I don't have a global picture on this, although I know that major media such as CBS have dedicated monographic spaces to the issue, and even that, on the occasion of Rosh Hashanah (New Year) which begins on 5784 of our calendar, the American rabbi in New York, Angela Buchdahl, has called for not deserting the protests. And yes, it could be a turning point in the American Jewish community's understanding of the gravity of the crisis in Israel. As for Europe, beyond the institutional, I don't know what its citizens think, given that they make up a very diverse mosaic of countries.

And what about the Palestinian people in this crisis?
You would say they are the elephant in the room; I say they are the whale in the pool. We are not blind, but it is clear that they do not want to see. Some people dream of a Greater Israel and suddenly wake up and realise that there are other people who live and think differently. And violence breaks out, an experience that can only be learnt by suffering it and drawing consequences.
For example?
Well, now that it is 50 years since the Yom Kippur War, in which Israel lost 2,600 soldiers, it has been shown that Israel only made peace with Egypt after that experience. The Madrid and Oslo peace processes only came after the first intifada; the exit from Gaza after the second intifada. It is a sequence that leaves little room for doubt.
The solution then is the establishment of two states once and for all...
I don't see any other possible peace agreement that doesn't go through that. I believe that the Palestinians deserve to have their own land, which does not necessarily mean that we have our backs turned. But for it to work, we Jews would have to get used to the fact that Jews living in the future Palestinian state would be a minority.

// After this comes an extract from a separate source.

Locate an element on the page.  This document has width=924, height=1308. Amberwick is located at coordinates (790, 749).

With every right to demand respect and protection from the majority, just as Palestinians living in the State of Israel could do. The violence that Palestinians have unleashed against Jewish citizens is caused so much by the fact that, in addition to probably not having the best leadership, they are immersed in complete hopelessness and a feeling of living in an "apartheid" situation.

Has the traditional unity between the people of Israel and its army disappeared?

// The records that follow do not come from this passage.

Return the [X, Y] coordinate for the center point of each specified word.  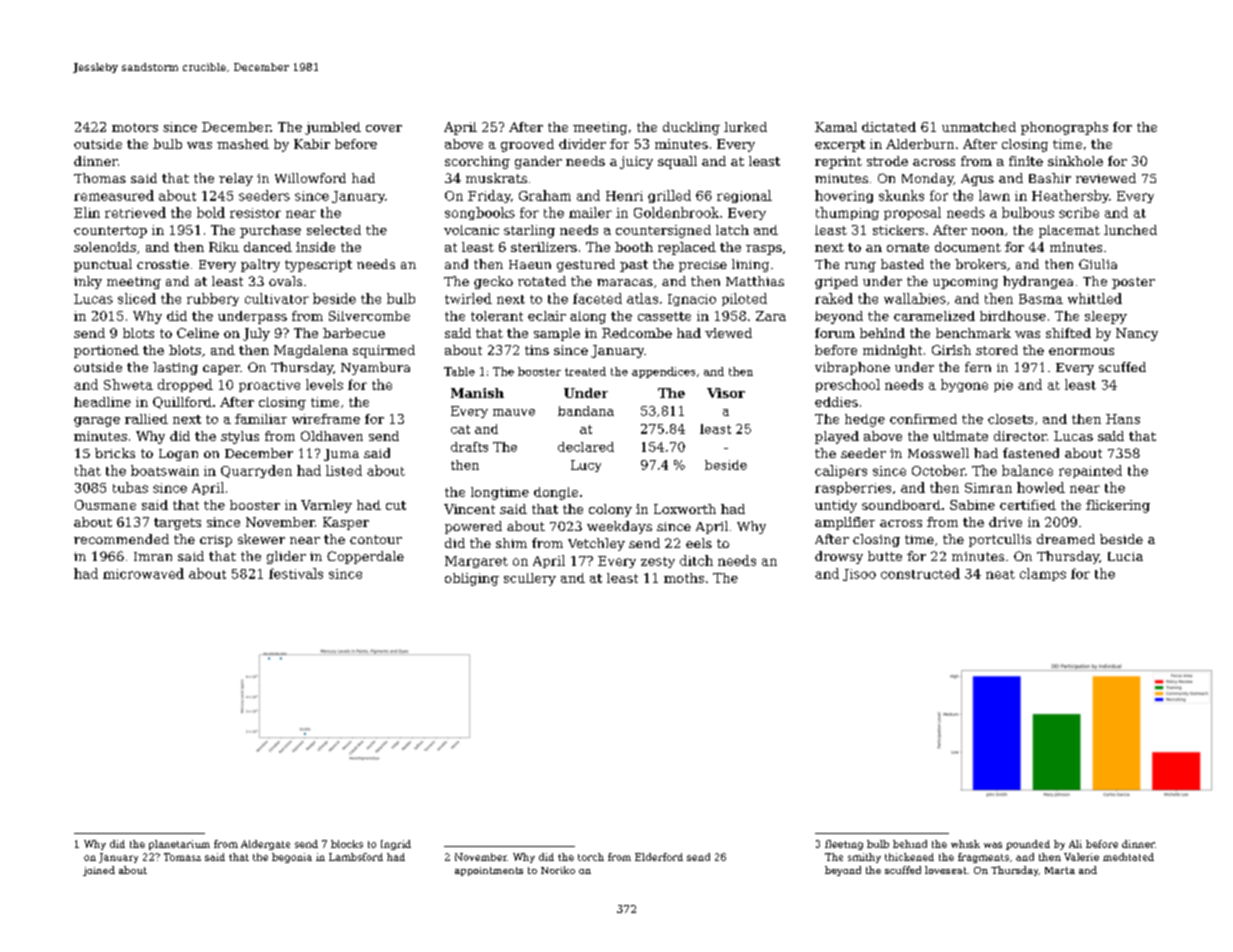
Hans [1123, 419]
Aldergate [265, 845]
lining [750, 265]
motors [135, 127]
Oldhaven [332, 436]
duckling [691, 128]
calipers [841, 471]
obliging [472, 579]
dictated [889, 127]
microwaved [143, 573]
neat [1000, 574]
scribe [1079, 212]
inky [88, 282]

I don't think so, but I do think that the armed forces are becoming increasingly volunteer-driven. This does not mean, however, that whether the military is conscripted or voluntary, the values of the past must prevail. Symbols are fundamental and decisive here because going to war oneself or sending others to war requires the immense inner strength that comes from the conviction that one is fighting for something and someone who deserves even the sacrifice of losing one's life. So I come back to the same point: if we lose our identity, why should we fight and die?
But the truth is that Israeli society appears to be very divided.
I believe that more and more Israelis are ready to regain unity, to avoid violence and, of course, not to come to a civil confrontation. We all dream of a better future and a land on which to build it. The point is that everyone must understand the dreams of others.
The New Year holidays and the commemoration of Yom Kippur mark a time of forgiveness in Israel. On the latter holiday the country is plunged into total and eerie silence. A time of reflection and resolutions to work for a better life in Israel... and in Palestine.